**Task objective**:
Return the data from the line with "Image resolution: width=1237" to the line with "Underline is located", both included, with the same wording and line breaks, and leave out the pictures.

**Input material**:
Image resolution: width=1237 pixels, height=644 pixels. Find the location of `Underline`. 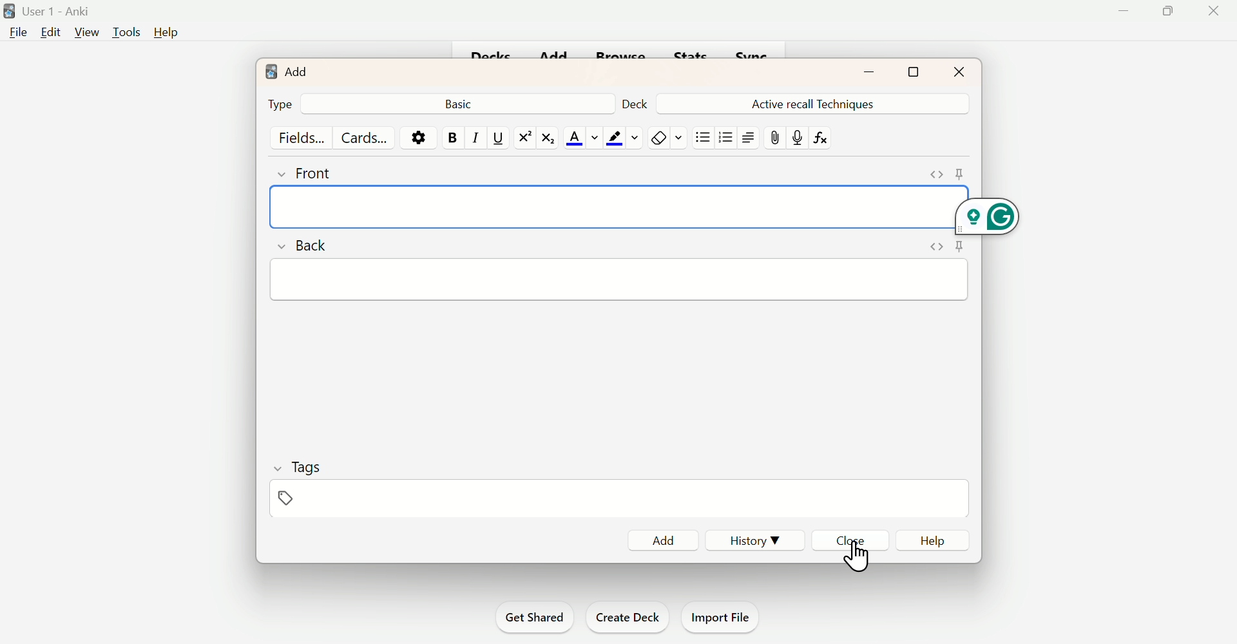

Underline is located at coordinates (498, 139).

...

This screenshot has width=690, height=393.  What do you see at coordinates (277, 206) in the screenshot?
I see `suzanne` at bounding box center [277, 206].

---

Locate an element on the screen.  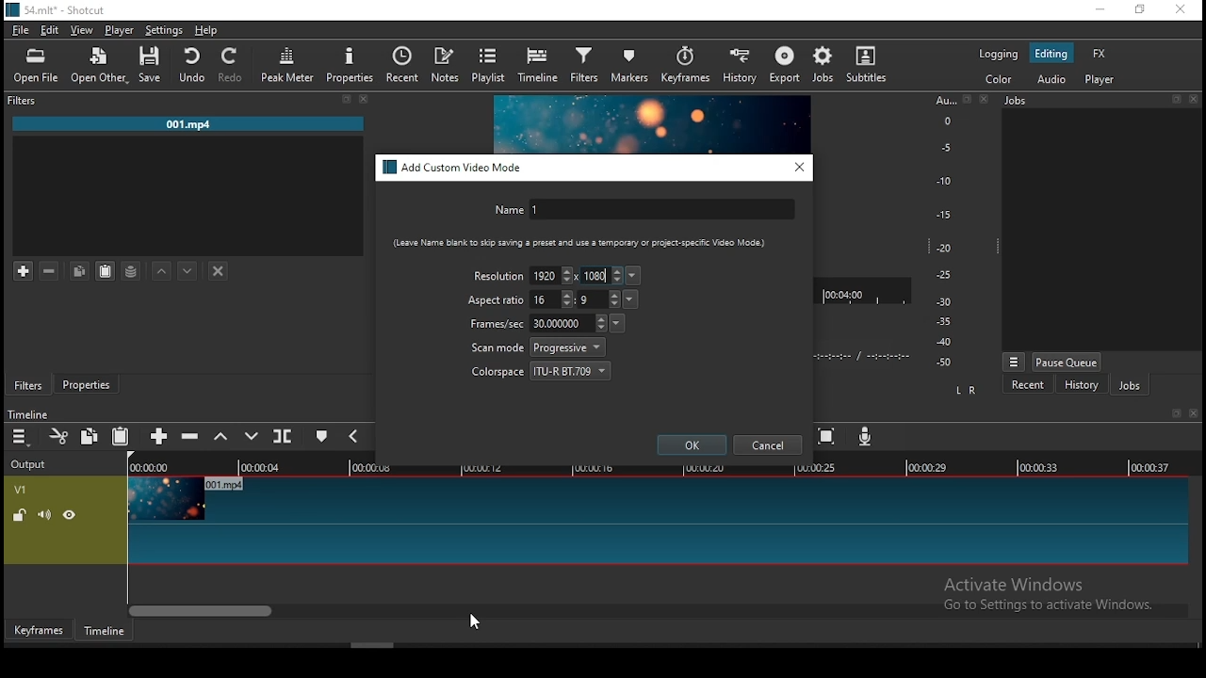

**Result of this task**:
Image resolution: width=1237 pixels, height=644 pixels. Find the location of `Underline`. 

Underline is located at coordinates (498, 139).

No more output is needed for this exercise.